→ **PASSAGE SHOWN**:

#####

Qwen3-TTS VoiceDesign — T6

A fine-tune of Qwen/Qwen3-TTS-12Hz-1.7B-VoiceDesign focused on fuller prosodic and emotional rendering under free-form English voice descriptions. This checkpoint was selected by listening rather than by automatic metric — it produces audibly more textured delivery (warmer storytelling, more committed sad/angry/whispered reads, richer pacing) than auto-metric-best variants of the same training run, with a base-model anchor that keeps neutral prompts close to the original model's baseline.

Base: Qwen3-TTS-12Hz-1.7B-VoiceDesign (frozen during training, LoRA adapter merged into this repo)
Method: LoRA on the Talker's attention + MLP projections, plus a KL-divergence anchor against the frozen base model on neutral-prompt minibatches; final adapter merged back into the base weights
Training data: EARS (rich-style multi-speaker reads) + Expresso (expressive performances), with free-form natural-language captions
Output: 24 kHz mono wav via the Qwen3 12 Hz multi-codebook codec

This repo is self-contained — it ships the merged transformer weights, the audio codec (speech_tokenizer/), the tokenizer, and all configs. No other HF repo needs to be downloaded at inference time.

What this checkpoint targets

T6 prioritizes the failure mode that emerges when a voice-design adapter is pushed hard on stylistic prompts: the adapter starts to "color" everything, including prompts that should sound neutral. To prevent that, training added a small KL-divergence loss against the frozen base model on a 10% minibatch slice that uses neutral prompts (e.g., "a clear, neutral voice reading the sentence") — the adapter is free to specialize on stylistic prompts but is anchored back toward base behavior on plain ones.

#####

→ **DATA SECTION**:
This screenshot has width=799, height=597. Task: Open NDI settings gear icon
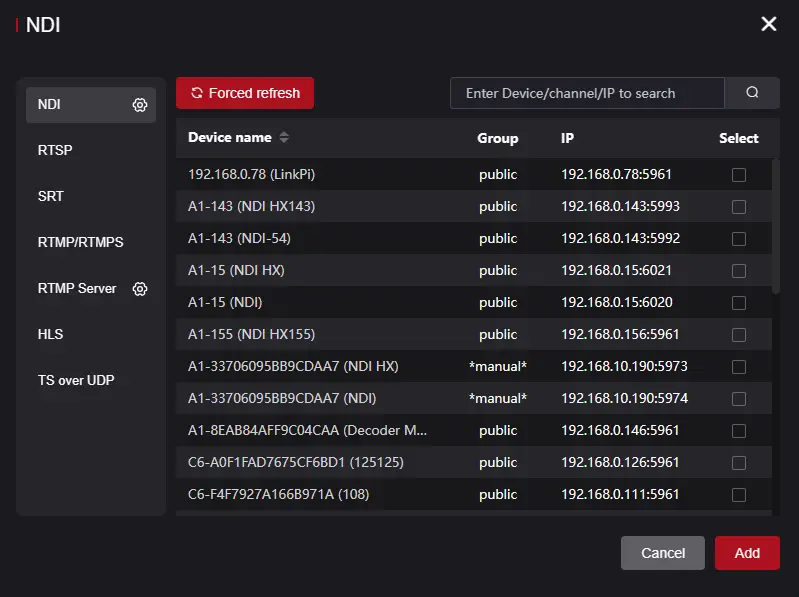point(140,105)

#####

→ **WHAT TO DO**:
• a. Summarize the Qwen3-TTS model card in two sentences.
• b. Write what comes next in the Qwen3-TTS model card, picking up after its last sentence.
The lines have no connection to the Qwen3-TTS model card.

→ **RESULTS BY TASK**:
• a. T6 is a LoRA fine-tune of Qwen3-TTS-12Hz-1.7B-VoiceDesign, trained on EARS and Expresso with free-form captions and chosen by listening because it gives fuller prosodic and emotional delivery than auto-metric-best variants. To keep neutral prompts close to the base model, training added a KL-divergence loss against the frozen base on a 10% minibatch slice of neutral prompts, and the self-contained repo ships the merged weights, codec, tokenizer and configs.

• b.
This particular checkpoint is the listener-selected variant from the run. Earlier auto-metric-best snapshots from the same training trajectory have tighter ASR scores but feel flatter in delivery; this checkpoint has a small naturalness lift on the automatic MOS proxy and noticeably more committed emotional shape on persona / scene prompts. The trade-off is that automatic transcription on some prompts may run slightly less precise than the base — see Known limitations.

Quick start

Install the Qwen3-TTS inference package (it registers the custom Qwen3TTSForConditionalGeneration model class with transformers):

pip install qwen-tts transformers torch soundfile

Generate a clip:

from qwen_tts import Qwen3TTSModel
import soundfile as sf

wrap = Qwen3TTSModel.from_pretrained("macminix/qwen3_voice_design_t6")

wavs, sr = wrap.generate_voice_design(
    text="Come and look at this, you are not going to believe it.",
    instruct="A male speaker delivers his happy speech at a moderate pace with standard energy.",
    language="english",
    temperature=0.9, top_k=50, top_p=1.0,
    repetition_penalty=1.05, max_new_tokens=600,
)
sf.write("out.wav", wavs[0], sr)

A ready-to-run version with three example prompts is provided at example_inference.py.

The `instruct` prompt format

The instruct field is free-form English describing the voice. The training distribution covers:

gender — "a male/female speaker", "a deep-voiced narrator"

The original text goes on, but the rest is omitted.